**Given passage**
------------------------------------------------
The History of Pukeiti, Taranaki Regional Council

Cook set about restoring the property which was donated to the Pukeiti Rhododendron Trust, with the garden opened in 1951. Today the garden is run by the Taranaki Regional Council and is open to the public every day of the year. Over 70 years of gardening and the dream has been realised in a stunning landscape of majestic native trees with thriving understory, regenerating bush, epiphytic plants and the ornate foliage and seasonal flush of rhodos, hydrangeas and other exotic species.

"Boasting more than 10,000 rhododendrons and azaleas amongst lush native bush, ferns, mountain streams and a lively bird life, Pukeiti features drifts of primulas, hostas, bluebells and the world renowned vireya collection, to provide year-round interest."

Visit Taranaki

There has always been something so simply beautiful to me about the renegade plants: a wild pink digitalis popping up through sedge and kiokio on a riverbank, the inky backdrop of native bush behind. A picture that exists in my minds eye; a guilty pleasure and not an ecologically correct one. In this way Pukeiti feels like a familiar dream or a distant memory.

This place presents these juxtapositions in a magical way; an exercise in both restraint and wild abandon. A vision that is free of cynicism, accepting the pure with the not so pure, a celebration of the practise of gardening as a means to protect and appreciate all elements of the natural world around us.
------------------------------------------------
**Written task a**
From the records, quote word for word every line from the one with "Giải trí (453, 107)" to the one with "Lọc tổng chung cư (74, 2459)", including both of those lines.
The records that follow are unrelated to the text about Pukeiti.

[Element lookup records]
------------------------------------------------
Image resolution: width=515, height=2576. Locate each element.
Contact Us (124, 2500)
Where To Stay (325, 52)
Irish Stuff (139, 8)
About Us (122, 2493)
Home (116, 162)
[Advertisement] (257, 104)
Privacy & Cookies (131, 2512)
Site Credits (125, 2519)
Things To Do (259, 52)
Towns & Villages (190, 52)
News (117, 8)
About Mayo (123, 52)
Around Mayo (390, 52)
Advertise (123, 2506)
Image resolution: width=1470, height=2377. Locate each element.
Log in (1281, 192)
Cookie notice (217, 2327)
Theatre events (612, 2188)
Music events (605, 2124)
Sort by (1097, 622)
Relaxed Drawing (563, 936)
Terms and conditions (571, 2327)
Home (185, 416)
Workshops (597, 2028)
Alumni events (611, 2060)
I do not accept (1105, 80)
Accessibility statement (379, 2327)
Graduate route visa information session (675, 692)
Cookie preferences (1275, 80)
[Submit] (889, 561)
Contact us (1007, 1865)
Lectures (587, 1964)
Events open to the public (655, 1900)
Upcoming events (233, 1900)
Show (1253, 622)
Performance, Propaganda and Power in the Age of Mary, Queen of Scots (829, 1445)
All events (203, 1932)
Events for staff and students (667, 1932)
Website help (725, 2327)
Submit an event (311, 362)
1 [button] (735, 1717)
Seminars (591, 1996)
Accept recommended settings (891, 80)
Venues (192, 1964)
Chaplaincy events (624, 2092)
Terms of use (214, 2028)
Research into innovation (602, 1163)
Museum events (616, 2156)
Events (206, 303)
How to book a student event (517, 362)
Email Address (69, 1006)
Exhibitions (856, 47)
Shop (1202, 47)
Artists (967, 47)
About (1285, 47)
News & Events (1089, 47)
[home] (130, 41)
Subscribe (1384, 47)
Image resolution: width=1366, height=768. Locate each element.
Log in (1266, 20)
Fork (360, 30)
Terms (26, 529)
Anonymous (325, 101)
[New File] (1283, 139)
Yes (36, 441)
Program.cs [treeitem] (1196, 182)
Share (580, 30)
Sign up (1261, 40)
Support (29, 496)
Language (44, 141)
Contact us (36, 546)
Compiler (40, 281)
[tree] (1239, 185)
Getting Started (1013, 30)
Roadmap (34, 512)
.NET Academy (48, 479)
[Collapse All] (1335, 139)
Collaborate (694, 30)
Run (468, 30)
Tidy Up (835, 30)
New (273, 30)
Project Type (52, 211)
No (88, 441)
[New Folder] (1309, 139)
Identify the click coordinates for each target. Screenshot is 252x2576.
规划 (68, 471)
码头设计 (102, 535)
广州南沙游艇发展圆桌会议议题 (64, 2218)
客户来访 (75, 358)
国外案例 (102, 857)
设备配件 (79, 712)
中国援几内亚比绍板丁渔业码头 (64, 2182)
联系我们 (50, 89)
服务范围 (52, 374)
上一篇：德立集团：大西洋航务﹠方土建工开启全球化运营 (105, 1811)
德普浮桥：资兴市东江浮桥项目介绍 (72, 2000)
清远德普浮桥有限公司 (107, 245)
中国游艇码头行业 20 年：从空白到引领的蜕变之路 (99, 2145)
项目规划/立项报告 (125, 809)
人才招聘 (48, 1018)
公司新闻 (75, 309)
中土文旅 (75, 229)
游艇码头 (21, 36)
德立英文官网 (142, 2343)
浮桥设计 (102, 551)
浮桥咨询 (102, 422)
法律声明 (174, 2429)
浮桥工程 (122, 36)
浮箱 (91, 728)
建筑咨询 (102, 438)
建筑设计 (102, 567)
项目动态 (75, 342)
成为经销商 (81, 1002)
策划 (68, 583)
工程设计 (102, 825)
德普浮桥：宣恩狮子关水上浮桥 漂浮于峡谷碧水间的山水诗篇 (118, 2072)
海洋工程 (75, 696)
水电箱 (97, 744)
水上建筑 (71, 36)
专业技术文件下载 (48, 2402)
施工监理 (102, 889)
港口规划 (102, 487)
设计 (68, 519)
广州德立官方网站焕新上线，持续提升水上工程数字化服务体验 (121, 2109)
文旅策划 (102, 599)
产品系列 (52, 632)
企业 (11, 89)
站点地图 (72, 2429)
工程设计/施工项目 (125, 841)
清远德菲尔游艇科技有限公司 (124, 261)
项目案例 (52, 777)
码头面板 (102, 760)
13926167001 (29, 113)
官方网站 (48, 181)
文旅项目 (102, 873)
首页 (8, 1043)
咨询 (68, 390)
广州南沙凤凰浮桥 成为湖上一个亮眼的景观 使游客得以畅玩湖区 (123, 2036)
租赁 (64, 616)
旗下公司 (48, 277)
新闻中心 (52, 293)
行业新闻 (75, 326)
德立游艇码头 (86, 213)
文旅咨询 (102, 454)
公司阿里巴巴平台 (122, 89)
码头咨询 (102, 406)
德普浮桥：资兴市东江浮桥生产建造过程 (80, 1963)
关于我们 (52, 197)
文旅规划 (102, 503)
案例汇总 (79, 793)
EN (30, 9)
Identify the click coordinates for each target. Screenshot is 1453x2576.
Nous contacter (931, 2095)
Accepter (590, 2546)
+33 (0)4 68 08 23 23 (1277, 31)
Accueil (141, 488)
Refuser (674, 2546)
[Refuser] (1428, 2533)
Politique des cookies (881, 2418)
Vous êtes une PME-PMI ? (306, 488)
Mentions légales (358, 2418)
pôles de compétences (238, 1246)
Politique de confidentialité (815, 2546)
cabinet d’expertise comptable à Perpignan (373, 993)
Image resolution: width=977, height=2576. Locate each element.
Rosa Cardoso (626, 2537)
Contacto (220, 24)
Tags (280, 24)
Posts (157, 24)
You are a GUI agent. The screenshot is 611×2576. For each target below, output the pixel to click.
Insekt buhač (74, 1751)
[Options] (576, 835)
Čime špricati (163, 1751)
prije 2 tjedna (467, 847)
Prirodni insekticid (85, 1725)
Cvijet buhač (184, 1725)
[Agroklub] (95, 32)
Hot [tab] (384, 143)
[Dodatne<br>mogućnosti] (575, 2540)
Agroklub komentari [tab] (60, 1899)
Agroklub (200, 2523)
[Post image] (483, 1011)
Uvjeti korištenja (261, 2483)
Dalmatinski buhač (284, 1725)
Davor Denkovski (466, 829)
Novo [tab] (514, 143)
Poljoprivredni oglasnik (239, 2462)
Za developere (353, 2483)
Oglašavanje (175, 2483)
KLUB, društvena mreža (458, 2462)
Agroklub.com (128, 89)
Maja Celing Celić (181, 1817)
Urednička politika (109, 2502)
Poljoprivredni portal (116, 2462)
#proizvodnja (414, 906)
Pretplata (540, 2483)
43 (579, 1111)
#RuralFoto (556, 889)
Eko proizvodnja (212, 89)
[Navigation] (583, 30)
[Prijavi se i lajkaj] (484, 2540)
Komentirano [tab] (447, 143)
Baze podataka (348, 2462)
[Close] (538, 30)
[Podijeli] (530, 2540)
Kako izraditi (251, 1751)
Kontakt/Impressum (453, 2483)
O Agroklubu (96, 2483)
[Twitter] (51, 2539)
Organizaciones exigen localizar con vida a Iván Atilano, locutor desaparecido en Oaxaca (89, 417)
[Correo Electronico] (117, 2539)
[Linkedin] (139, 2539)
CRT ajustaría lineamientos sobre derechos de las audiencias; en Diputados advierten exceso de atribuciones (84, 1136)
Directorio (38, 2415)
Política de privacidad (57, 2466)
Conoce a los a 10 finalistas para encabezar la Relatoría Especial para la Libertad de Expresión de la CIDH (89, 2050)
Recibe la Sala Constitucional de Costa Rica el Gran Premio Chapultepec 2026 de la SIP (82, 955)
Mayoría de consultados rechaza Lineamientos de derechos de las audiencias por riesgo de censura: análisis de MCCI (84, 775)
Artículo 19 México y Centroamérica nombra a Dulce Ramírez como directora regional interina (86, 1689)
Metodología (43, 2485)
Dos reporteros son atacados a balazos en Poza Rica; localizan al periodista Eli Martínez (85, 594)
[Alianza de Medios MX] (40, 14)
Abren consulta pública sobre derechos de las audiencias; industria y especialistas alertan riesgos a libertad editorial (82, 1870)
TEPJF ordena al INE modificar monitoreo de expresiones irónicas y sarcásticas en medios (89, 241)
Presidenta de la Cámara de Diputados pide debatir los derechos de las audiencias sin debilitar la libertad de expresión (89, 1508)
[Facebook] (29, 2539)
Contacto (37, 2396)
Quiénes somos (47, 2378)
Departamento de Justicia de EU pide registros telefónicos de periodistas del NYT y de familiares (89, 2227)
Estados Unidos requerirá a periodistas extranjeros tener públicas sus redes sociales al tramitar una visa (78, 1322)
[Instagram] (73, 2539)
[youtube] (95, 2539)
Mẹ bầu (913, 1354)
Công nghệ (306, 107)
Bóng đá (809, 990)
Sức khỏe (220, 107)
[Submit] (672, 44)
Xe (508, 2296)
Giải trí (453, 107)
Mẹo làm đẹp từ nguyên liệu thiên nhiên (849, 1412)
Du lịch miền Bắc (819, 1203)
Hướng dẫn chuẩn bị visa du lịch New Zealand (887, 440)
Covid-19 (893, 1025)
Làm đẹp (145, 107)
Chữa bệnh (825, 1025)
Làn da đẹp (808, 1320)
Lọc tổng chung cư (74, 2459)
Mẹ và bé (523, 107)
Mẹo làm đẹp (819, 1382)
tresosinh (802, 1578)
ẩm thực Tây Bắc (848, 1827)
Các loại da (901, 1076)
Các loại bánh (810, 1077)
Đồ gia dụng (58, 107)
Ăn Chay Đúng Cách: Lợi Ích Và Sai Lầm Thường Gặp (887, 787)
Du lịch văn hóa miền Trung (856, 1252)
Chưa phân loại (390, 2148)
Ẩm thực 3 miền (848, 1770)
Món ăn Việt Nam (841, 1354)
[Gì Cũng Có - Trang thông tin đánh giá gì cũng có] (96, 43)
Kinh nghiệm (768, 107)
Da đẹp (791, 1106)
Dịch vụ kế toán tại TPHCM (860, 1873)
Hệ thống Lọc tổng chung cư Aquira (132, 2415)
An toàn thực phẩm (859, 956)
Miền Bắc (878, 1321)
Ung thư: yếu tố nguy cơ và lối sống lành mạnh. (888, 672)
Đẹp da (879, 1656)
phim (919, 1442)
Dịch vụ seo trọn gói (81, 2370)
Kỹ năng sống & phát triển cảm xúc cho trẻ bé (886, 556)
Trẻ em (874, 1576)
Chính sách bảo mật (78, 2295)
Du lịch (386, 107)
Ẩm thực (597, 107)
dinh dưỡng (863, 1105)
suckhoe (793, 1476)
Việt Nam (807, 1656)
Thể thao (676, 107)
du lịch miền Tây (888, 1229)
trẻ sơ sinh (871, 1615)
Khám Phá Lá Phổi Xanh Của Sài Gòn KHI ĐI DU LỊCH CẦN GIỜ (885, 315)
------------------------------------------------
**Written task b**
Summarize the passage about Pukeiti in two sentences.

**Task answer a**
Giải trí (453, 107)
Mẹo làm đẹp từ nguyên liệu thiên nhiên (849, 1412)
Du lịch miền Bắc (819, 1203)
Hướng dẫn chuẩn bị visa du lịch New Zealand (887, 440)
Covid-19 (893, 1025)
Làm đẹp (145, 107)
Chữa bệnh (825, 1025)
Làn da đẹp (808, 1320)
Lọc tổng chung cư (74, 2459)

**Task answer b**
Cook restored the property, which was donated to the Pukeiti Rhododendron Trust and opened as a garden in 1951, and today the Taranaki Regional Council runs it as a public garden open every day of the year, with more than 10,000 rhododendrons and azaleas among native bush. To the writer, Pukeiti feels like a familiar dream, a place that joins restraint and wild abandon and celebrates gardening as a way to protect and appreciate the natural world.